Treinta y cinco años después, la voz de Jorge González, la guitarra de Claudio Alejandro Narea y los redoblantes, platillos y toms de Miguel Tapia se cuelgan de las bocinas de los automóviles, los altoparlantes de los muchachos y muchachas que van levantando sus gritos por las principales avenidas de Santiago, Bogotá, Valparaíso, Medellín, Concepción, Neiva o Cali.
En 1986, en plena dictadura de Augusto Pinochet, una canción como El baile de los que sobran causaría muchas ampollas y urticarias entre la gente de extrema derecha de esa parte del continente. Escrita por Jorge González para marcar posición política sobre los toques de queda, la represión y la desaparición de hombres y mujeres del Chile de 1973 a 1986 (la dictadura acabó en 1990), El baile de los que sobran superó cualquier expectativa de la propia banda y atravesó la barrera esquiva del tiempo y de la cordillera de los Andes.
Curiosamente, El baile de los que sobran nunca ha salido del espectro social y político de América Latina.
En Colombia también ha sido un himno, no solo como pieza clásica del rock en español, sino también como referente de lucha, oposición y rebeldía frente a las arbitrariedades de los desgobiernos de turno.
Y es que ante más de 900 líderes sociales asesinados en nuestro país, más de 9 millones de colombianos afectados directamente por el conflicto armado, 6.402 civiles ejecutados por militares en el eufemismo de falsos positivos, más de 5 millones de colombianos sin empleo, son cientos, miles, millones los colombianos invitados e involucrados en este baile de los que sobran.
Nos hemos unido al festín sin darnos cuenta, nos han invitado a un baile al que nunca pedimos —de manera consciente— ser convocados. El baile de los que sobran es una metáfora que como Cien años de soledad identifica y representa a toda América Latina. Cada día es más gruesa la población reunida alrededor de esta fiesta de la iniquidad, la exclusión, la desigualdad y la muerte.

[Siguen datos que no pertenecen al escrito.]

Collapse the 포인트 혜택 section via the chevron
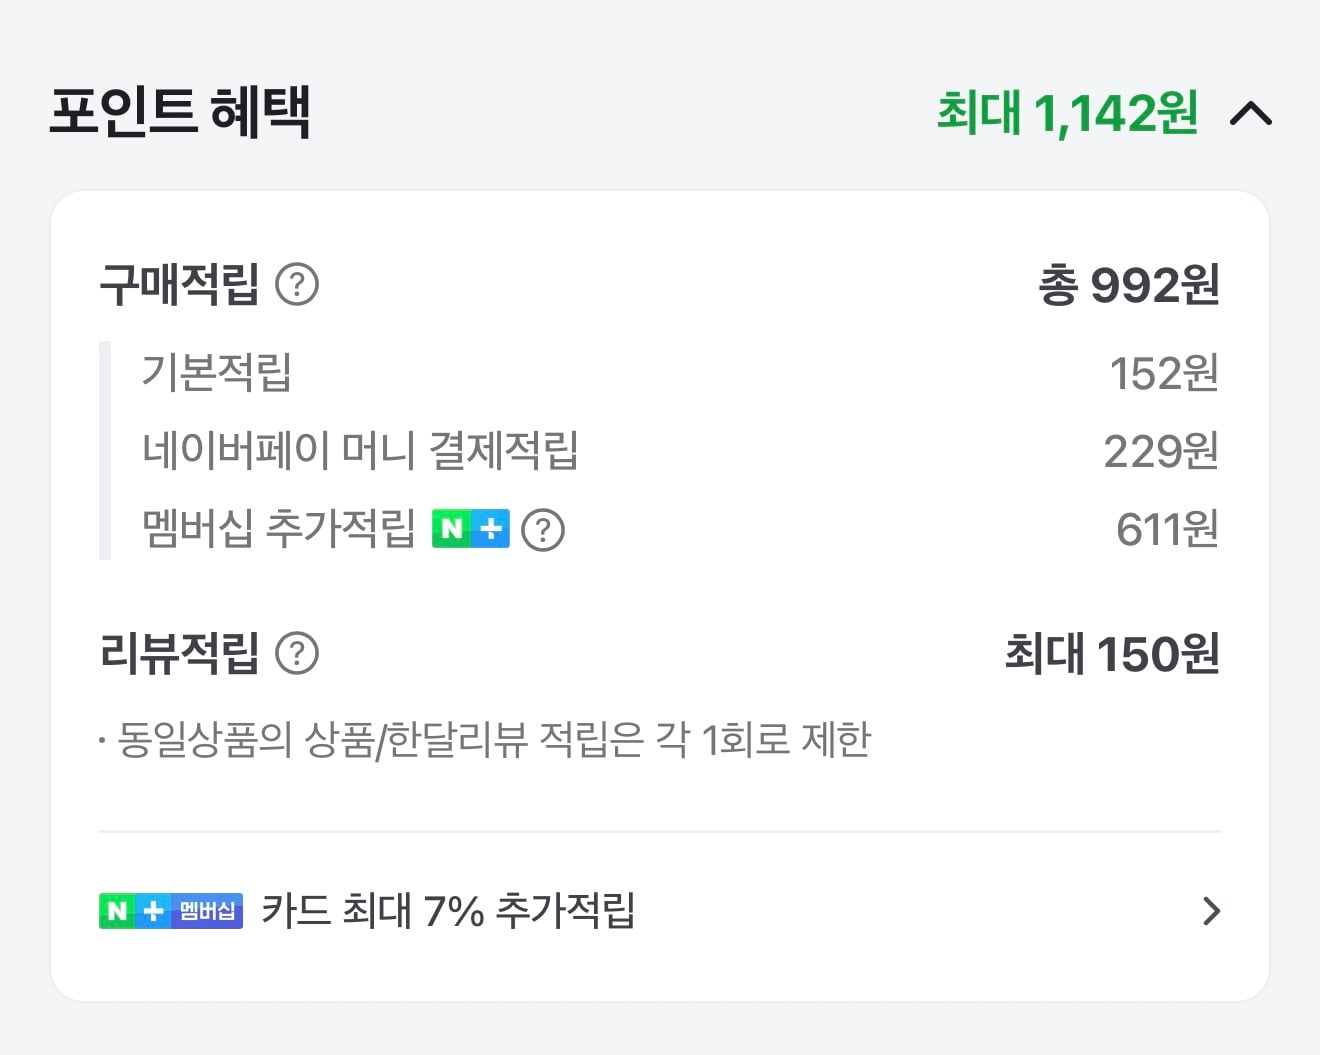1320x1055 pixels. coord(1249,113)
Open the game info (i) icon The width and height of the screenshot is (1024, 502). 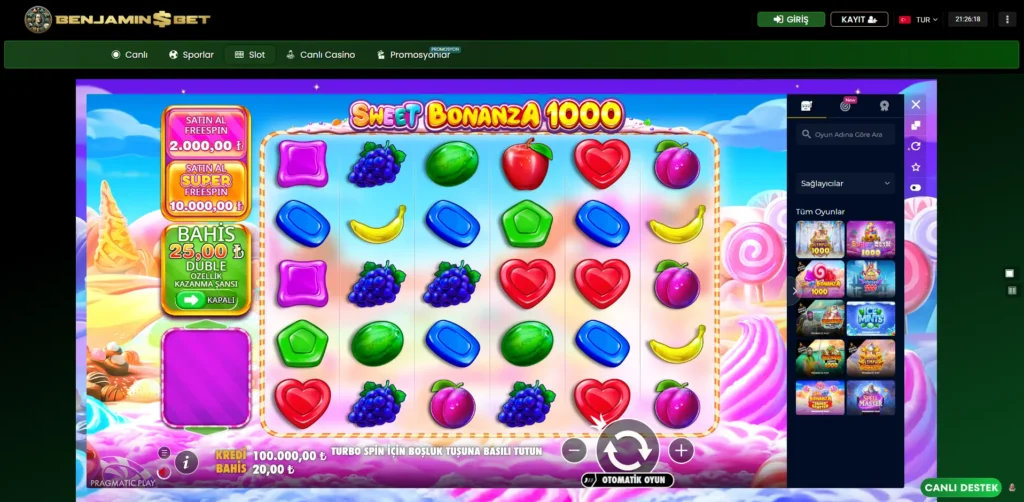186,463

Durante el paro nacional de los últimos meses han sido asesinadas y desaparecidas más de sesenta personas. Gente de a pie, gente sin importancia, seres humanos provenientes de las regiones más invisibles del país, facinerosos que sobran y que deberían sobrar, como dice la canción.
Porque este es un país hecho e inventado desde el centro: la periferia sobra y las clases subalternas, aquellas que no tienen nada que ver con las hegemonías políticas y económicas de la nación, no suman, no cuentan y escasamente se vuelven visibles cada cuatro años, cuando extrañamente vuelven a tener importancia y son relevantes como dígito y huella dactilar.

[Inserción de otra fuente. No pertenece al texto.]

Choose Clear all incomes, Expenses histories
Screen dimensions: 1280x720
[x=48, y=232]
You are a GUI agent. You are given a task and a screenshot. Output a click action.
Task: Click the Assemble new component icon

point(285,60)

Lo que pasa es que la visibilidad solo les dura un día. El resto del tiempo, pasadas las elecciones, es gente del montón, los nadie, gente que no aporta nada, que no construye país; gente que sobra, según palabras de ciertos sectores de la sociedad.
El baile de los que sobran nos recuerda que existe un país dividido, un país para los jóvenes y un país para los viejos, un país excluyente y un país para ciertas minorías. Un país atravesado por la violencia y acuchillado por la indiferencia y el despotismo de sus dirigentes.
¡Únete al baile!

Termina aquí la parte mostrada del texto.